I also agree with Nerva Nelli about Marilyn Zchau's Musetta in the CG DV. The performances weren't quite as good as ones conducted by Kleiber with Cotrubas, Aragall (and I think Carol Neblett as Musetta), but that DVD is still one of the best Bohemes available.

January 13, 2008 7:57 PM  
Blogger sugarmezzo said...

I have seen Violeta Urmana twice at the Met - once as Eboli, and once as Ariadne. They were both ASTOUNDING.

I have since seen video of her Eboli on youtube and was underwhelmed, but I have to tell you, in that house, on that day, it was one of the best live performances I've seen.

And her Ariadne was just, oh, unbelievable.

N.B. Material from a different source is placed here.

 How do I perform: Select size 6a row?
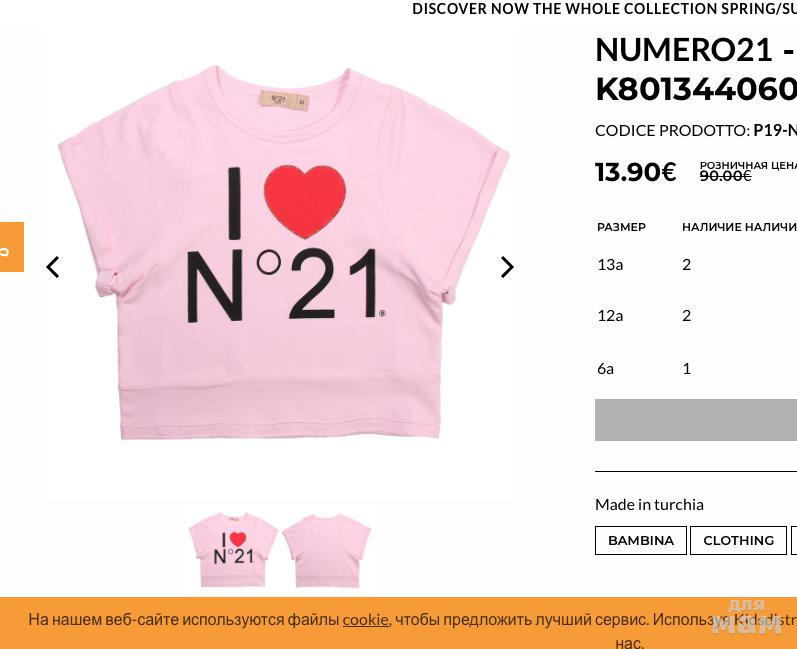click(606, 368)
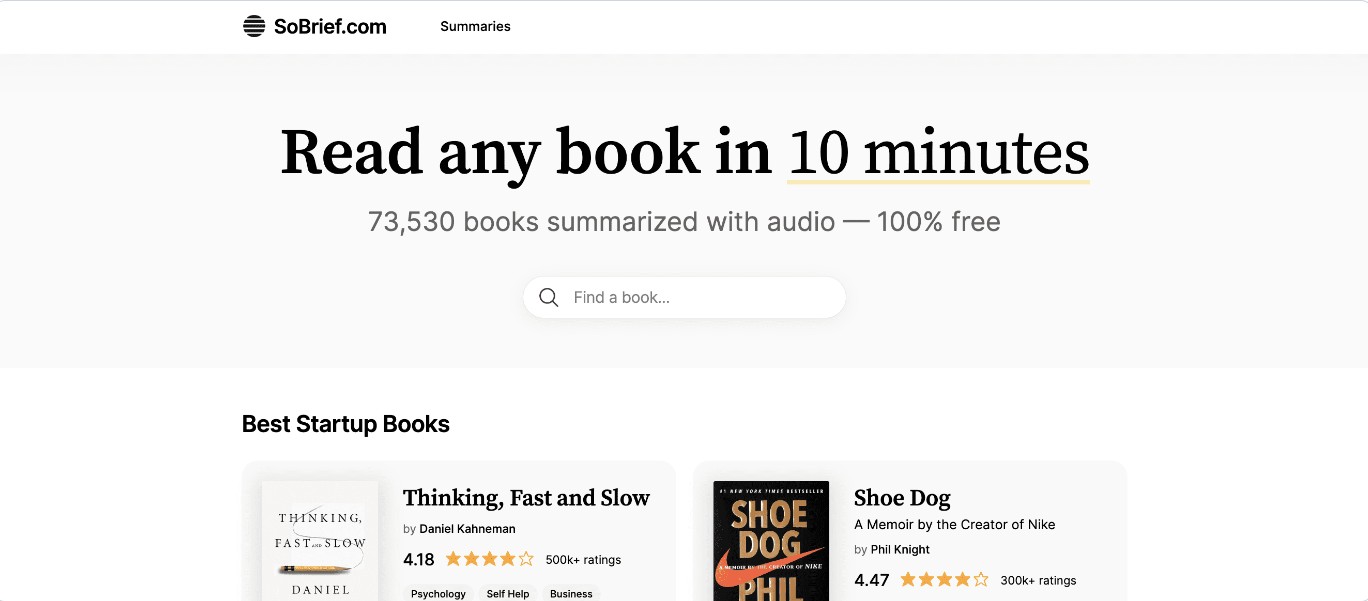Select author Phil Knight
The image size is (1368, 601).
tap(900, 549)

Damrau was the Zerbinetta, and she was good - better than most, obviously, but I couldn't WAIT to hear Urmana sing again, because she was just amazing.

January 13, 2008 8:30 PM  
Blogger scifisci said...

interesting sugarmezzo - i had the opposite reaction, I was more interested in Damrau than urmana (not to say she wasn't impressive) I wonder why she didn't sing any of the roles gulag ended up singing this season. Dramatic sopranos are ever in short supply and it seems odd that one as good as urmana was no where to be found in new york.

January 13, 2008 9:24 PM  
Anonymous Stella Barbare said...

bari, are you sure when denyce graves ignored you that the problem was you, not her?

just kidding... :-)

well, i wouldn't judge a singer by one encounter -- i don't think so and so is a total bitch because i didn't think he/she was super friendly to me. i'll say this about sumi jo -- i thought she should be MORE of a bitch, or at least a bit more assertive. the fan in front of me -- an older gentleman with no tact -- had a trillion CDs for her to sign. and she signed them all, while there was a lot of people waiting. i'dda just said, sorry, i'll sign 5 or whatever. he'll probably just sell them on ebay. when i finally met my great idol, i just brought the program. i couldda brought all my CDs of her, but i didn't. i thought that'd been tacky.

going back to hvoro, i'll agree, he's dreamy. there's something about those tartar eyes, and he's really yummy now that he cut his hair short. i never liked the long hair look on him.

January 13, 2008 9:29 PM  
Blogger Ruxton said...

Sanford- I've also got a Zschau Electra on video which isn't bad in my view, however, I'm no Elektra specialist so other people might differ.

It doesn't do much for me.

January 14, 2008 2:23 AM  
Anonymous Nerva Nelli said...

Sugarmezzo, you have to get out more. I agree that Urmana is an excellent and useful singer and that it is a shame that the sylph-loving Gelb regime has made no place for her this year.

Yet there was nothing "astounding" about her fine if earnest Eboli and her first, very solid shot at Ariadne-- certainly the latter paled before both Ariadnes of the Met's previous revival, Debbie Voigt in one of her best parts and the real revelation-- hidden by the NEW YORK TIMES so at presumably to back up Tony T's contention that Voigt-- who broke through in Boston, so it was on his radar-- was the best Strauss soprano in the world-- the truly astounding debut of Christine Brewer. ( It is differently astounding that she hasn't been back since). Remember how just a short few years ago Tony T was hymning Jane Eaglen as "the greatest dramatic soprano in the world"?

January 14, 2008 5:58 AM  
Anonymous regina delle fate said...

Nerva Nelli

I can believe you about La Brewer's Met Ariadne. She sang the role in English here at ENO in London and it was without question the most thrillingly sung account of the music I have ever heard live - and my Ariadne's include Jessye, Tomova-Sintow, (late) Janowitz and Debbie V. Why do most Americans not ralise that Brewer has the the most exciting soprano voice in the world right now? It's a gorgeous instrument and there is almost nothing she can't sing. I'd love to hear her Aida. We Brits have loved her for years but Covent Garden won't have her - after casting her as Donna Anna and Contessa Almaviva in the 1990s - because of her size. I'm even prepared to sit through the cheesy old Met Ring again to see her Brünnhilde in 2009.